Thursday, January 13, 2005
God Save Der Fuhrer
Thank you, England. Your inbred, mildly retarded royals are a neverending font of material.
1. "Oh, this? Found it in an old box in the attic. Used to belong to the Duke of Windsor."
2. "French chicks just can't say 'non' when they see me in this."
3. "Found this in me dad's closet with a whip, two tins of shaving cream, and a leather hood."
4. "Hey, what's the difference between this arm-band and one of those gay yellow cancer bracelets... aside from one being good one being evil I mean."

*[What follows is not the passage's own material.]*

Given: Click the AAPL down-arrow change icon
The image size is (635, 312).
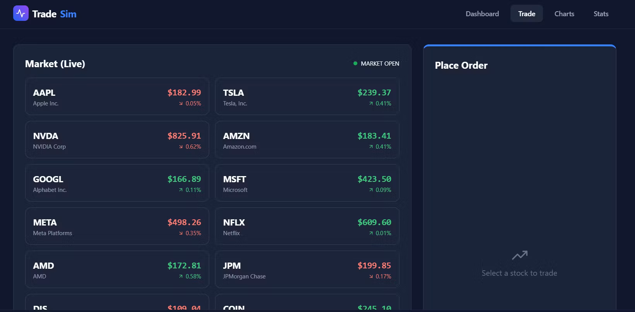Looking at the screenshot, I should [x=181, y=103].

5. Her Majesty Press Agent has determined that the public would rather believe Prince Harry was a closet Nazi than a closet musical-theater-pouf who just got back from tryouts for The Producers.
6. "Nonsense! People who defeated the French was a fabulous theme for this party. Oh, look, there's the Duke of Wellington dressed as a Viet Cong guerilla. Fabulous hat, Duke! Straw, is it?"
7. "Bloody Hell, I should have just dressed as Che Guevara."
8. "This is the last time I borrow a shirt from one of Arafat's bodyguards."
9. "I've been a naughty, naughty Nazi and I now require a spanking from a dominant transvestite top."
10. "It's because I'm a Lesbian, isn't it?